French Secretary of State for European Affairs Harlem Desir told reporters at a United Nations meeting that the governments of the world “need to respond” to “hate videos, calls for death, [and] propaganda.”
Desir added, “We must … establish a legal framework so the Internet platforms, the large companies managing social networking, so that they’re called upon to act responsibly.”
The French secretary’s call for new regulations on social networking services echoes previous efforts to punish social networks for the deplorable content that they inadvertently host. In November, the Electronic Frontier Foundation rounded up several chilling examples of Internet censorship in the name of terrorism and pointed out how blatantly they missed the core problem.
“If we wish to reduce political extremism, cut off the production of counterfeits, or prevent children from being abused,” EFF’s Jeremy Malcolm wrote, “then we should be addressing those problems directly—rather than by merely covering up the evidence and pretending they have gone away.”
France’s suggestion that social networks accept more responsibility for the content that they host doesn’t just echo the debate over whether sites like Twitter should censor Islamic State beheading videos. It also calls to mind another national government that censored the Web in the name of counterterrorism: China.

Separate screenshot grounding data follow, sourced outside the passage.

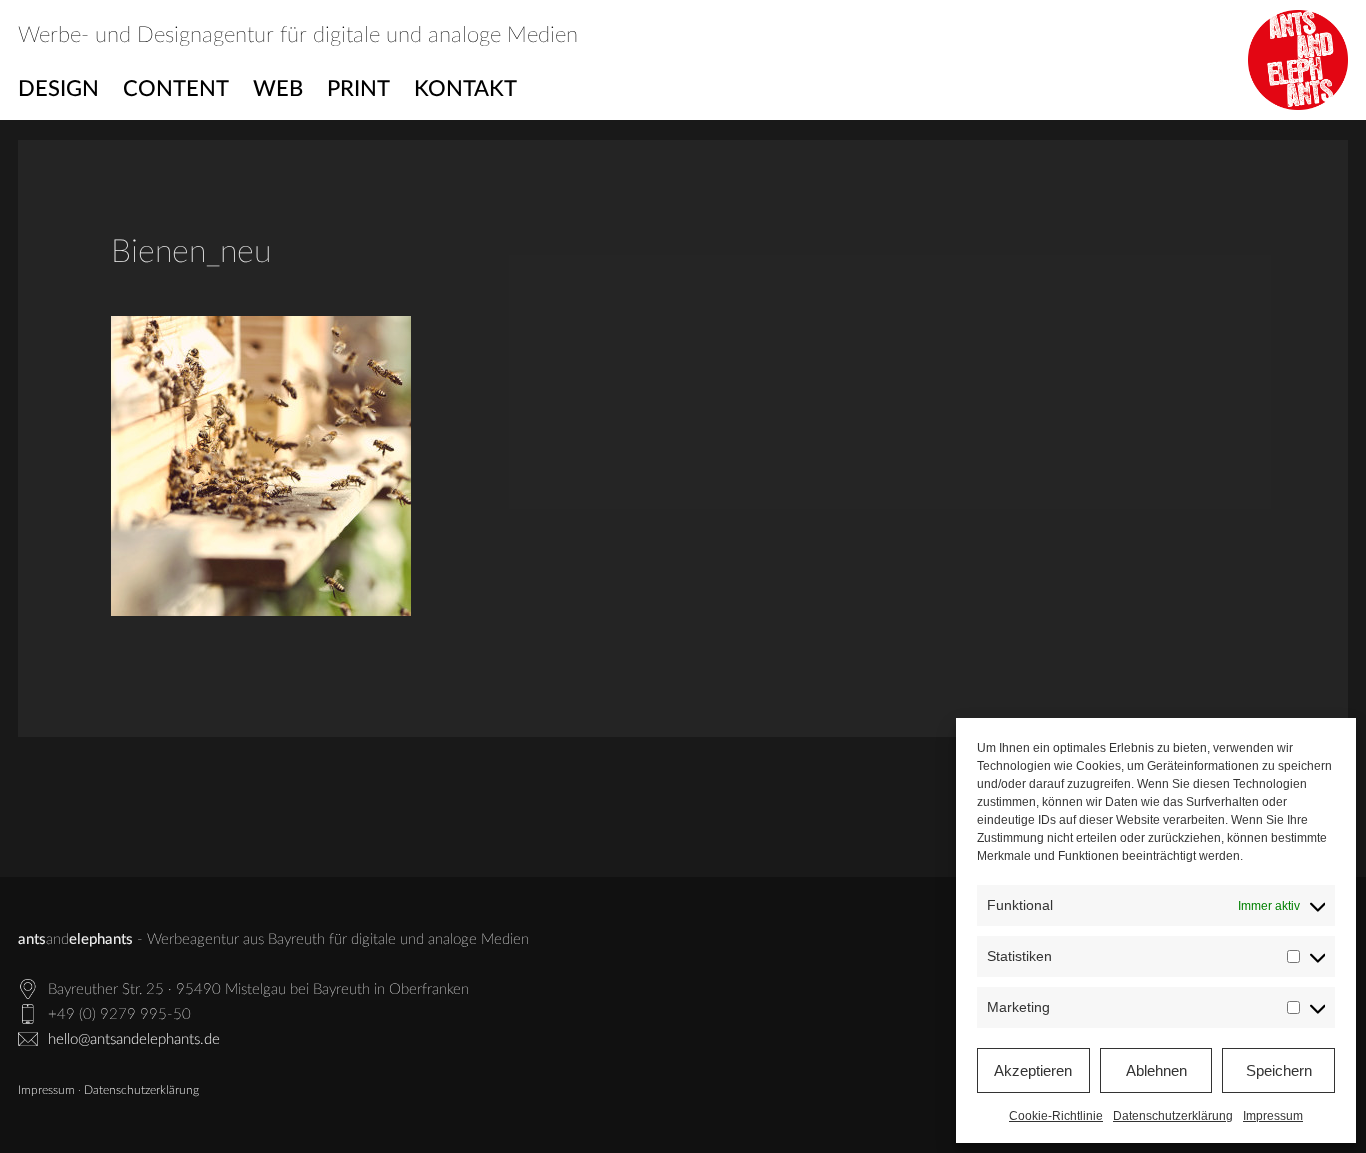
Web (278, 89)
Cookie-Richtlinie (1056, 1116)
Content (176, 89)
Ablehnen (1156, 1070)
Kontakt (465, 89)
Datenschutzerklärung (1173, 1116)
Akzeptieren (1033, 1070)
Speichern (1279, 1070)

Desir’s comments about the need to put more pressure on Facebook, Twitter, and other social networks sound eerily similar to the words of a Chinese cybersecurity official, who justified his country’s increased censorship by saying, “In recent years, the Internet has become the major channel for terrorists to organize and to incite violent attacks.”
France is no stranger to censorship, both online and offline, in the name of public safety. Holocaust denial, for example, is a crime in France, as it is in several other European countries, including, of course, Germany.
“We believe that the racist remarks, anti-Semitic remarks, spread through the Internet today or in other media do not fall in the category of expressing an opinion,” said Desir, in comments that echo the rationale for the criminalization of Holocaust denial.
Michael Roth, who oversees European affairs for Germany, which also bans speech like Holocaust denial, threw his support behind Desir’s proposal for increasing pressure on social networks.
The United States, meanwhile, has been cautious in its response to the French idea. Samantha Power, the U.S. Ambassador to the U.N., called Desir’s suggestion “an interesting proposal” and said the Obama administration was “alert to the extent to which social media platforms are being exploited by violent extremists.”